- _DIRECTIONS_: Reproduce the records precisely. Every line should be included.

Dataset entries
────

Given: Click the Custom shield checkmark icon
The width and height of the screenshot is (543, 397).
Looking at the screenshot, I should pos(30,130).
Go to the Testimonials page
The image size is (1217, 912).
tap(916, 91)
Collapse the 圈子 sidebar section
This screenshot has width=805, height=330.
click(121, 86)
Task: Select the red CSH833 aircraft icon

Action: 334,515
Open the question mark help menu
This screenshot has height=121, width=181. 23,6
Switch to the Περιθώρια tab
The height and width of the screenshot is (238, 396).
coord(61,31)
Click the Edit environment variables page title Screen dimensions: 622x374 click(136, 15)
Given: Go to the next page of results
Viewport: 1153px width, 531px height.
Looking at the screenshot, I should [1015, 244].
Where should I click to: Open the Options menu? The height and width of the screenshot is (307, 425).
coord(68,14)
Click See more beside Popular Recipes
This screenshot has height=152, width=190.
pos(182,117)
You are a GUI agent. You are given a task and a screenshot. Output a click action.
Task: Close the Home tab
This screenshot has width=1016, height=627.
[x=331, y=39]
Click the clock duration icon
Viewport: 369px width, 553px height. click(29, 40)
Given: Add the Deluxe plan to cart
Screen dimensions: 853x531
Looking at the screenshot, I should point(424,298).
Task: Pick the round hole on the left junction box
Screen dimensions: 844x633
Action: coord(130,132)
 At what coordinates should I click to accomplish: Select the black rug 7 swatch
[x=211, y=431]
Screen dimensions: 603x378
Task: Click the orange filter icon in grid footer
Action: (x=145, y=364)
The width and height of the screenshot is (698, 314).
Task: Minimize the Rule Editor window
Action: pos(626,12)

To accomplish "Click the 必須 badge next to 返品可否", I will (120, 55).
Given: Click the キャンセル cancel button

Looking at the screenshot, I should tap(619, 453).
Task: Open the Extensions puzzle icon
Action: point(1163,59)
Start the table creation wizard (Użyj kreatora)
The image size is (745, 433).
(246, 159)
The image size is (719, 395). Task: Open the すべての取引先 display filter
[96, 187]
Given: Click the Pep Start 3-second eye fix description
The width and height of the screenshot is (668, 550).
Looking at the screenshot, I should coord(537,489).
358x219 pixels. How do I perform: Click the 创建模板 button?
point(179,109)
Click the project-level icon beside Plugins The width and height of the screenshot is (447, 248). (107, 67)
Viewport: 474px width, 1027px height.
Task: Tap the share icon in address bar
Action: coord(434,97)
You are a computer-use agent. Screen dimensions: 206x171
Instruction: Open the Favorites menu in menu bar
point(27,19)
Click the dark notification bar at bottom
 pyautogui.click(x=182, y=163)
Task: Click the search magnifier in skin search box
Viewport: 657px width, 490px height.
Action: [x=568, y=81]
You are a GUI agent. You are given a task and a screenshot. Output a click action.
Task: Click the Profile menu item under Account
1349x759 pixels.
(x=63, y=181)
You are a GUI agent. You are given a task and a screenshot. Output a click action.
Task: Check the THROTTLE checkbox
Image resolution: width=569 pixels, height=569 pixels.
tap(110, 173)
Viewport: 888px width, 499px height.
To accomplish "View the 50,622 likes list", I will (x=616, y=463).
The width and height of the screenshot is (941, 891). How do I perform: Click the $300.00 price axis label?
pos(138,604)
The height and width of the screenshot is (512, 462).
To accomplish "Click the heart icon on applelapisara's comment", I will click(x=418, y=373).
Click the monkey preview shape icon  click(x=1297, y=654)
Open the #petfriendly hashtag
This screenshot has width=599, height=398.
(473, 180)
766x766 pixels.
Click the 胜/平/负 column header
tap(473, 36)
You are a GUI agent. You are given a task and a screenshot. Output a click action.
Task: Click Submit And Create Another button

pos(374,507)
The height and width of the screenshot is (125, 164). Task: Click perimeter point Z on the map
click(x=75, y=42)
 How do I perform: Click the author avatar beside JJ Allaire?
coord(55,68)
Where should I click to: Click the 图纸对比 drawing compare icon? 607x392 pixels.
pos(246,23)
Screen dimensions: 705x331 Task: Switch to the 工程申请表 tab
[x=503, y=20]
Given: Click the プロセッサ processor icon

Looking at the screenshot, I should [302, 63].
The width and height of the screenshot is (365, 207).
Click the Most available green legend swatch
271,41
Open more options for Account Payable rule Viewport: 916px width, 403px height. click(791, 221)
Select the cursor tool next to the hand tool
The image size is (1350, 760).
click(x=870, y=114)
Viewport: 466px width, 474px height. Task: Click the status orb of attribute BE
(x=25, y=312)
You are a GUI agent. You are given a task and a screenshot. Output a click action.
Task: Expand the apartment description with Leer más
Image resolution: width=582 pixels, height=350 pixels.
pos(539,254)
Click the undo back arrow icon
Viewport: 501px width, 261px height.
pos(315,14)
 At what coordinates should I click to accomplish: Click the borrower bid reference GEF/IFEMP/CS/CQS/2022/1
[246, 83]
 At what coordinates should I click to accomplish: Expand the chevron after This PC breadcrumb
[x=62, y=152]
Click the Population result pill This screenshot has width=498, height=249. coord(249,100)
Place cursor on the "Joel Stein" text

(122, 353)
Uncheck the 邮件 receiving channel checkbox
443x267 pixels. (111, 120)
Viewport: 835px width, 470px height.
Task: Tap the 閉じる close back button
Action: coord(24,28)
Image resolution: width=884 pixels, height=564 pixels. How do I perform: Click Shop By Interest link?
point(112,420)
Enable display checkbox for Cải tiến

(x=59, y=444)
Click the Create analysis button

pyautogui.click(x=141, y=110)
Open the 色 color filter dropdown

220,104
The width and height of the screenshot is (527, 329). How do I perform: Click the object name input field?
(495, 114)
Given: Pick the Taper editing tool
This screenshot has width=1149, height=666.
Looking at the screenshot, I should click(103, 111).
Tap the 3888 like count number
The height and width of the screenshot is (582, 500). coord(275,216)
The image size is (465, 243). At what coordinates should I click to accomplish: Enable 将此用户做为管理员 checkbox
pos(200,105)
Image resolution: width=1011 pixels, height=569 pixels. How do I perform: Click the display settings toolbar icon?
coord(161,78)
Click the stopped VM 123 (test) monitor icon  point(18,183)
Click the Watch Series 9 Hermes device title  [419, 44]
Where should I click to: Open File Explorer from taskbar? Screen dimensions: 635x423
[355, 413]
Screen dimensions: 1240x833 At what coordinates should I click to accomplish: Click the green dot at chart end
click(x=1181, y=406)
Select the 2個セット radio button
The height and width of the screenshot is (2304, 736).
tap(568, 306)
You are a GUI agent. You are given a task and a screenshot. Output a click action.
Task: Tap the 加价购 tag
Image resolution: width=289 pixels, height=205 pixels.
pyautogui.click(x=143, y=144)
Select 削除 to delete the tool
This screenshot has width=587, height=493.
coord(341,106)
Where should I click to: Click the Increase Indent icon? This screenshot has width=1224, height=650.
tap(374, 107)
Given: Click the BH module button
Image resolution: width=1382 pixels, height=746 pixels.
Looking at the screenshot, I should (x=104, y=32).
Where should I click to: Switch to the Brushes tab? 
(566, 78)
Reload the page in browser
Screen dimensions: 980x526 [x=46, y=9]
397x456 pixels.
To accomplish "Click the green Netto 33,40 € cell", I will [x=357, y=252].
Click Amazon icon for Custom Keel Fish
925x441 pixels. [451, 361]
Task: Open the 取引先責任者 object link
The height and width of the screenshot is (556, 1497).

────

- _RESULT_:
Given: Click the Custom shield checkmark icon
The width and height of the screenshot is (543, 397).
Looking at the screenshot, I should pos(30,130).
Go to the Testimonials page
The image size is (1217, 912).
tap(916, 91)
Collapse the 圈子 sidebar section
This screenshot has width=805, height=330.
click(121, 86)
Task: Select the red CSH833 aircraft icon

Action: 334,515
Open the question mark help menu
This screenshot has height=121, width=181. 23,6
Switch to the Περιθώρια tab
The height and width of the screenshot is (238, 396).
coord(61,31)
Click the Edit environment variables page title Screen dimensions: 622x374 click(136, 15)
Given: Go to the next page of results
Viewport: 1153px width, 531px height.
Looking at the screenshot, I should [1015, 244].
Where should I click to: Open the Options menu? The height and width of the screenshot is (307, 425).
coord(68,14)
Click See more beside Popular Recipes
This screenshot has height=152, width=190.
pos(182,117)
You are a GUI agent. You are given a task and a screenshot. Output a click action.
Task: Close the Home tab
This screenshot has width=1016, height=627.
[x=331, y=39]
Click the clock duration icon
Viewport: 369px width, 553px height. click(29, 40)
Given: Add the Deluxe plan to cart
Screen dimensions: 853x531
Looking at the screenshot, I should point(424,298).
Task: Pick the round hole on the left junction box
Screen dimensions: 844x633
Action: coord(130,132)
 At what coordinates should I click to accomplish: Select the black rug 7 swatch
[x=211, y=431]
Screen dimensions: 603x378
Task: Click the orange filter icon in grid footer
Action: (x=145, y=364)
The width and height of the screenshot is (698, 314).
Task: Minimize the Rule Editor window
Action: pos(626,12)

To accomplish "Click the 必須 badge next to 返品可否", I will (120, 55).
Given: Click the キャンセル cancel button

Looking at the screenshot, I should tap(619, 453).
Task: Open the Extensions puzzle icon
Action: point(1163,59)
Start the table creation wizard (Użyj kreatora)
The image size is (745, 433).
(246, 159)
The image size is (719, 395). Task: Open the すべての取引先 display filter
[96, 187]
Given: Click the Pep Start 3-second eye fix description
The width and height of the screenshot is (668, 550).
Looking at the screenshot, I should coord(537,489).
358x219 pixels. How do I perform: Click the 创建模板 button?
point(179,109)
Click the project-level icon beside Plugins The width and height of the screenshot is (447, 248). (107, 67)
Viewport: 474px width, 1027px height.
Task: Tap the share icon in address bar
Action: coord(434,97)
You are a computer-use agent. Screen dimensions: 206x171
Instruction: Open the Favorites menu in menu bar
point(27,19)
Click the dark notification bar at bottom
 pyautogui.click(x=182, y=163)
Task: Click the search magnifier in skin search box
Viewport: 657px width, 490px height.
Action: [x=568, y=81]
You are a GUI agent. You are given a task and a screenshot. Output a click action.
Task: Click the Profile menu item under Account
1349x759 pixels.
(x=63, y=181)
You are a GUI agent. You are given a task and a screenshot. Output a click action.
Task: Check the THROTTLE checkbox
Image resolution: width=569 pixels, height=569 pixels.
tap(110, 173)
Viewport: 888px width, 499px height.
To accomplish "View the 50,622 likes list", I will (x=616, y=463).
The width and height of the screenshot is (941, 891). How do I perform: Click the $300.00 price axis label?
pos(138,604)
The height and width of the screenshot is (512, 462).
To accomplish "Click the heart icon on applelapisara's comment", I will click(x=418, y=373).
Click the monkey preview shape icon  click(x=1297, y=654)
Open the #petfriendly hashtag
This screenshot has width=599, height=398.
(473, 180)
766x766 pixels.
Click the 胜/平/负 column header
tap(473, 36)
You are a GUI agent. You are given a task and a screenshot. Output a click action.
Task: Click Submit And Create Another button

pos(374,507)
The height and width of the screenshot is (125, 164). Task: Click perimeter point Z on the map
click(x=75, y=42)
 How do I perform: Click the author avatar beside JJ Allaire?
coord(55,68)
Where should I click to: Click the 图纸对比 drawing compare icon? 607x392 pixels.
pos(246,23)
Screen dimensions: 705x331 Task: Switch to the 工程申请表 tab
[x=503, y=20]
Given: Click the プロセッサ processor icon

Looking at the screenshot, I should [302, 63].
The width and height of the screenshot is (365, 207).
Click the Most available green legend swatch
271,41
Open more options for Account Payable rule Viewport: 916px width, 403px height. click(791, 221)
Select the cursor tool next to the hand tool
The image size is (1350, 760).
click(x=870, y=114)
Viewport: 466px width, 474px height. Task: Click the status orb of attribute BE
(x=25, y=312)
You are a GUI agent. You are given a task and a screenshot. Output a click action.
Task: Expand the apartment description with Leer más
Image resolution: width=582 pixels, height=350 pixels.
pos(539,254)
Click the undo back arrow icon
Viewport: 501px width, 261px height.
pos(315,14)
 At what coordinates should I click to accomplish: Click the borrower bid reference GEF/IFEMP/CS/CQS/2022/1
[246, 83]
 At what coordinates should I click to accomplish: Expand the chevron after This PC breadcrumb
[x=62, y=152]
Click the Population result pill This screenshot has width=498, height=249. coord(249,100)
Place cursor on the "Joel Stein" text

(122, 353)
Uncheck the 邮件 receiving channel checkbox
443x267 pixels. (111, 120)
Viewport: 835px width, 470px height.
Task: Tap the 閉じる close back button
Action: coord(24,28)
Image resolution: width=884 pixels, height=564 pixels. How do I perform: Click Shop By Interest link?
point(112,420)
Enable display checkbox for Cải tiến

(x=59, y=444)
Click the Create analysis button

pyautogui.click(x=141, y=110)
Open the 色 color filter dropdown

220,104
The width and height of the screenshot is (527, 329). How do I perform: Click the object name input field?
(495, 114)
Given: Pick the Taper editing tool
This screenshot has width=1149, height=666.
Looking at the screenshot, I should click(103, 111).
Tap the 3888 like count number
The height and width of the screenshot is (582, 500). coord(275,216)
The image size is (465, 243). At what coordinates should I click to accomplish: Enable 将此用户做为管理员 checkbox
pos(200,105)
Image resolution: width=1011 pixels, height=569 pixels. How do I perform: Click the display settings toolbar icon?
coord(161,78)
Click the stopped VM 123 (test) monitor icon  point(18,183)
Click the Watch Series 9 Hermes device title  [419, 44]
Where should I click to: Open File Explorer from taskbar? Screen dimensions: 635x423
[355, 413]
Screen dimensions: 1240x833 At what coordinates should I click to accomplish: Click the green dot at chart end
click(x=1181, y=406)
Select the 2個セット radio button
The height and width of the screenshot is (2304, 736).
tap(568, 306)
You are a GUI agent. You are given a task and a screenshot. Output a click action.
Task: Tap the 加价购 tag
Image resolution: width=289 pixels, height=205 pixels.
pyautogui.click(x=143, y=144)
Select 削除 to delete the tool
This screenshot has width=587, height=493.
coord(341,106)
Where should I click to: Click the Increase Indent icon? This screenshot has width=1224, height=650.
tap(374, 107)
Given: Click the BH module button
Image resolution: width=1382 pixels, height=746 pixels.
Looking at the screenshot, I should (x=104, y=32).
Where should I click to: Switch to the Brushes tab? 
(566, 78)
Reload the page in browser
Screen dimensions: 980x526 [x=46, y=9]
397x456 pixels.
To accomplish "Click the green Netto 33,40 € cell", I will [x=357, y=252].
Click Amazon icon for Custom Keel Fish
925x441 pixels. [451, 361]
Task: Open the 取引先責任者 object link
The height and width of the screenshot is (556, 1497).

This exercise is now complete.